* EXTRACTO DEL DOCUMENTO

Cualquier medio, por muy perverso que sea, como la interpretación del pasado
desde las inquietudes y obsesiones del presente, servirá a su objetivo final de
dominación política.
Vivimos tiempos
preñados de incoherencia y fingimiento, de maltrato de la sabiduría, en los que
se falsea el pasado y se nos roba el presente, cruzando la frágil frontera que
hay entre la conmemoración y el olvido, entre el culto a los muertos y la
tergiversación del drama que se llora. Una pasión retrospectiva que nos conmina
a la evocación maníaca de parcelas de la historia; no para dar a conocer los
hechos en su incandescente realidad y despertar tras la amnesia, como dice una
cierta izquierda intelectual y política, sino para consagrar una visión
profundamente maniquea y deformada de los acontecimientos.
"España se queda con la peor parte"
Sabemos que no
existe pasado que no esté sometido al saqueo, ni historia que no pueda convertirse
en un campo de batalla; pero ninguna tierra como la de Europa aparece tan
sembrada, en la actualidad, de minas de atrocidades colonialistas, con un
ejército de redentores para conjurar sus yerros. Y España se queda con la peor
parte en este tsunami de anacronismo y sinrazón, en esta orgía de fanatismo y
violencia contra el sentido de la historia, en esta barricada de la protesta
contra el alcance de la evangelización. Del pedestal a la hoguera han pasado
distintos personajes de la mejor historia de España sin que el Gobierno actual
levantara la voz para acallar a los policías del pensamiento, a los talibanes
de las consignas huecas, a los inquisidores posmodernos que incendian las
calles de Estados Unidos con su propaganda para ilusos y sus insultos a nuestra
nación.

* QUÉ HACER
1. Cita literalmente el pasaje del texto sobre la interpretación del pasado que empieza en las palabras "Cualquier medio, por" y termina después de "dominación política.".
2. Continúa, por favor, el texto sobre la interpretación del pasado a partir de su última frase.
Los datos proceden de una fuente distinta del texto sobre la interpretación del pasado.

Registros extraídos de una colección
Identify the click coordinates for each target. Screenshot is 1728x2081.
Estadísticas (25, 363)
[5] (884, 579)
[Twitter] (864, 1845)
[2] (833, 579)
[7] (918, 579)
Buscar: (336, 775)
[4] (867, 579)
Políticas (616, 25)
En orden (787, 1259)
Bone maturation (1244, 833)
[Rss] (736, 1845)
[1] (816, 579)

* RESPUESTAS EN ORDEN
1.
Cualquier medio, por muy perverso que sea, como la interpretación del pasado
desde las inquietudes y obsesiones del presente, servirá a su objetivo final de
dominación política.

2.
En estos días he
sentido especial conmoción al ver en los medios informativos las imágenes de la
estatua de FRAY JUNIPERO SERRA arrancada de su honorable peana en un parque de
san Francisco y profanada en el suelo con salivazos de pintura roja, entre el
bramido de una jauría de energúmenos que le llamaban imperialista. Debo
confesar que mi sentimiento de indignación y vergüenza por tamaña barbaridad de
aquellos descerebrados se mezclaba con el de conmiseración y piedad ante los
desvaríos del hombre, fruto de la ignorancia.
Ningún personaje de
la historia resiste la aplicación de las normas morales del siglo XXI, pero
ensañarse con san Junípero Serra me parece especialmente escarnecedor, porque
el intelectual franciscano abandonó su cátedra de Filosofía y
Teología en Mallorca para dedicarse a la formación integral de los nativos de
California, fundando misiones de cultura y piedad que más tarde se convirtieron
en grandes ciudades norteamericanas. Culparle a él y a los franciscanos
de crueldad es un auténtico disparate, además de una penosa confirmación de la
fortaleza de la leyenda negra, cuya sombra no consigue, sin embargo,
ocultar las vergüenzas de otra parte de la historia norteamericana, esta sí
menos confesable. Debe recordarse que las mayores atrocidades perpetradas
contra los nativos en territorio estadounidense se cometieron en el siglo
XIX por su propio Gobierno.
Protejámonos de
esta locura contagiosa, de ese pasado impredecible de las manipulaciones
políticas. ¿Cuál va a ser la siguiente salvajada? ¿Entrar en los museos y
quemar las obras que no respondan a criterios sociales ajustados a la moda? Si
somos republicanos, ¿echaremos a la hoguera los cuadros de Velázquez? Si somos
ateos, ¿destruiremos la Piedad de Miguel Ángel? ¿Quién detendrá esta cruzada
irresponsable, esta conjura de los necios, este auto de fe contra una historia
cultural, esta causa abierta contra una civilización?